Tom prit une seconde pour y penser. Régulièrement, bien qu'avec une rareté exceptionnelle, le destin semblait jouer en sa faveur. Par chance, certains petits problèmes se réglaient d'eux-mêmes. D'eux-mêmes ou par d'autres personnes certainement, à son insu. Il ne s'était jamais réellement penché sur la question. Aucun événement spectaculaire et paranormal ne s'était jamais produit sous ses yeux, c'était sûr.

Il restait toutefois de petites énigmes, auxquelles il ne prêtait pas attention, mais elles devaient toutes avoir une solution rationnelle. Au fond, pas besoin de se questionner, tant que les choses allaient dans le bon sens. Il s'agissait d'amusantes coïncidences, sans plus.

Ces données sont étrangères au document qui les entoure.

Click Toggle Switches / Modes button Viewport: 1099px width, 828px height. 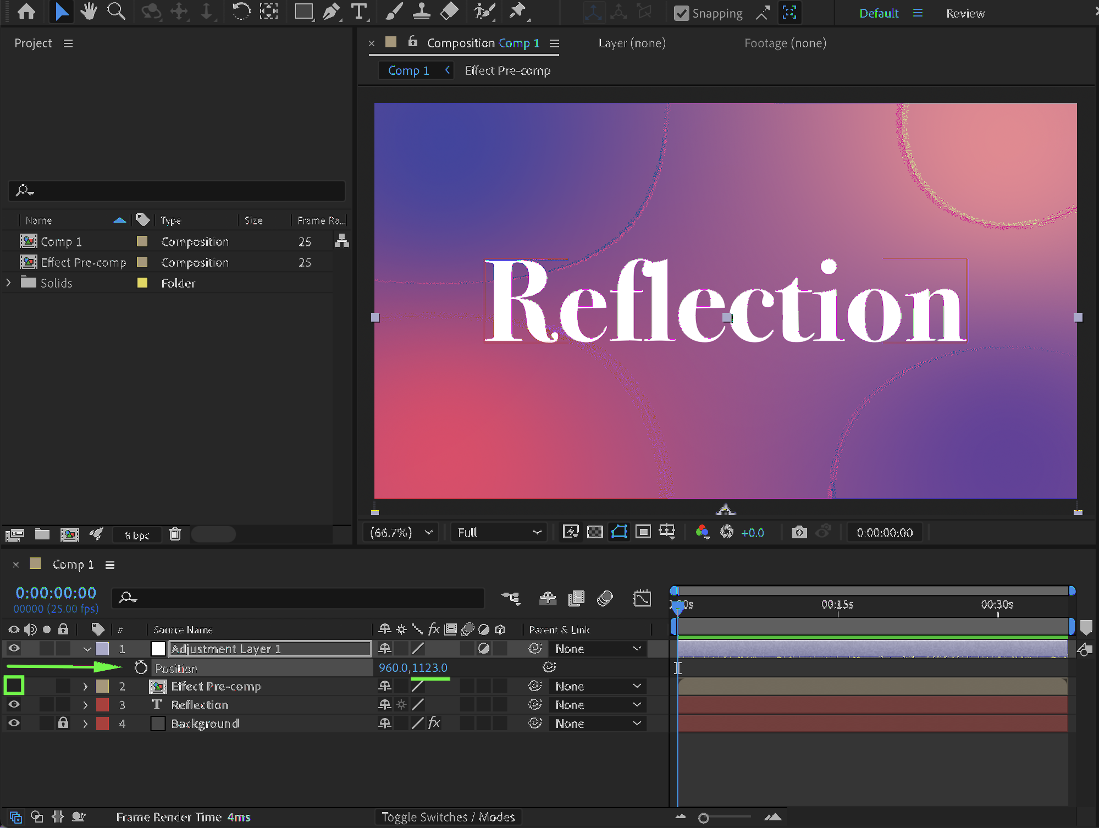(x=448, y=817)
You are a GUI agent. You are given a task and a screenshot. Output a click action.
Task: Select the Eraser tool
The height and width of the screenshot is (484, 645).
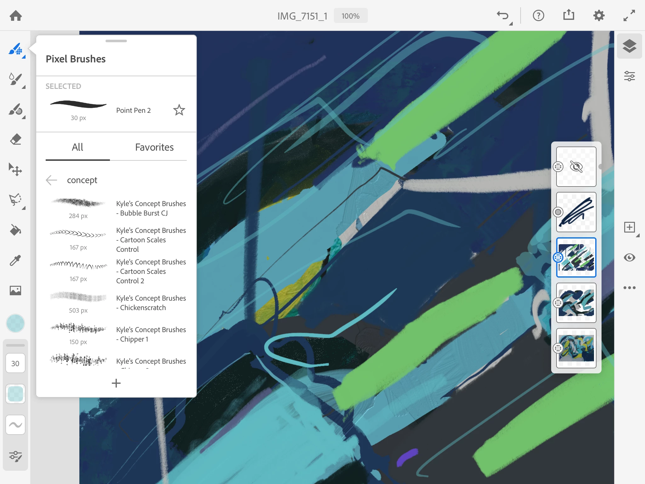(x=15, y=139)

— Ouais, maintenant que tu le dis…

— En CE1, t'avais prêté un stylo à Paul et quand tu lui a demandé de le rendre une semaine après il a dit qu'il l'avait perdu. Je t'avais jamais vu aussi en colère, j'étais mort de rire !

— Tellement de compassion, railla Tom.

— Et ensuite pouf ; encore un tour de magie et voilà ton stylo de retour dans ta trousse.

— J'ai dû oublier l'avoir récupéré, c'est tout.

— Bah non, tu l'as retrouvé après lui avoir demandé, il a pas dit qu'il te l'avait rendu. Il a dit mot pour mot : Je sais pas où il est, je l'ai perdu.

— Peut-être, je sais plus. Mais c'était un truc bizarre comme ça oui.

— Faudra que tu m'apprennes la magie un jour.

— T'es pas encore prêt, petit, répliqua-t-il d'un ton exagérément condescendant. Reviens dans un siècle.

— TAISEZ-VOUS TOUS BON SANG ! explosa Mme Blanche, hors d'elle. Je ne peux malheureusement pas renvoyer l'ensemble de la classe, donc vous allez me faire le plaisir de sortir une feuille blanche ! On va faire une petite interrogation surprise pour vous calmer. Et ça me calmera aussi, soupira t-elle.

Les élèves obéirent mollement, non sans protestation, excepté Martin, qui, empli de détermination, inscrivait déjà son nom alors que les autres n'avaient pas encore sorti de feuille vierge.